* TEXT PASSAGE:
>> Start

Joseph S. Nye, Jr and Smart Power

An analysis of the latest book (2004) by Harvard Professor Joseph Nye setting out the principles of ‘smart power,’ a PR approach to managing foreign policy which the Obama Administration has taken to heart.


Joseph S. Nye, Jr. and Smart Power


by Gilbert Doctorow, Ph.D.




As I mentioned in a recent analytical article about Hilary Clinton’s programmatic speech to the Council of Foreign Relations on July 15, 2009, the Secretary of State found a key inspiration for the foreign policy concept of the Obama administration in the writings of Harvard Professor Joseph S. Nye.


The central issue in Nye’s work for the past decade or so has been ‘soft power,’ the power of attraction and co-optation in international relations. Nye revisited and refined the concept in several books before arriving at a formula for combining soft power with traditional ‘hard power’ of military and economic coercion to arrive at ‘smart power” as the optimal way to deal with a world which divides between democracies, where cooperation and mutual influence are the rule, and the remaining half of the world where force or the threat of force is often the only way to resolve differences. This balanced approach to foreign policy is set out at length in his book entitled Soft Power: The means to success in world politics (New York: 2004).

>> End

* COLLECTED MATERIAL:

>> Start

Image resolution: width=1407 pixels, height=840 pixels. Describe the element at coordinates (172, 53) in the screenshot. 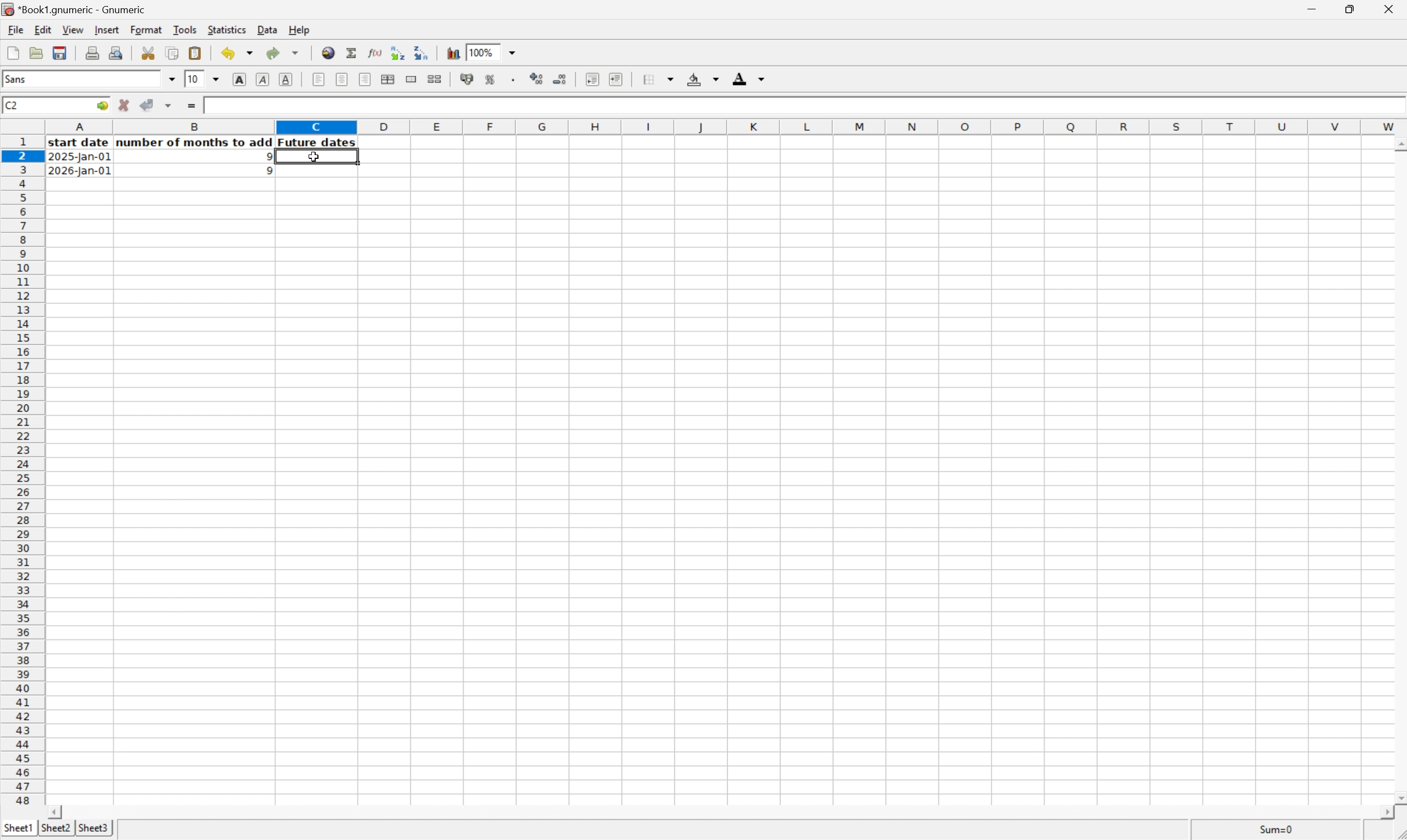

I see `Copy selection` at that location.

>> End

* JOBS:
a. Set down, word for word, the part of the article on Joseph Nye and smart power between "Joseph S. Nye, Jr and" and "taken to heart.", inclusive.
b. Name every kind of power that the article on Joseph Nye and smart power labels in quotation marks.
Rely solely on the article on Joseph Nye and smart power, not on the material.

* RESPONSE LIST:
a.
Joseph S. Nye, Jr and Smart Power

An analysis of the latest book (2004) by Harvard Professor Joseph Nye setting out the principles of ‘smart power,’ a PR approach to managing foreign policy which the Obama Administration has taken to heart.

b.
Soft power
Hard power
Smart power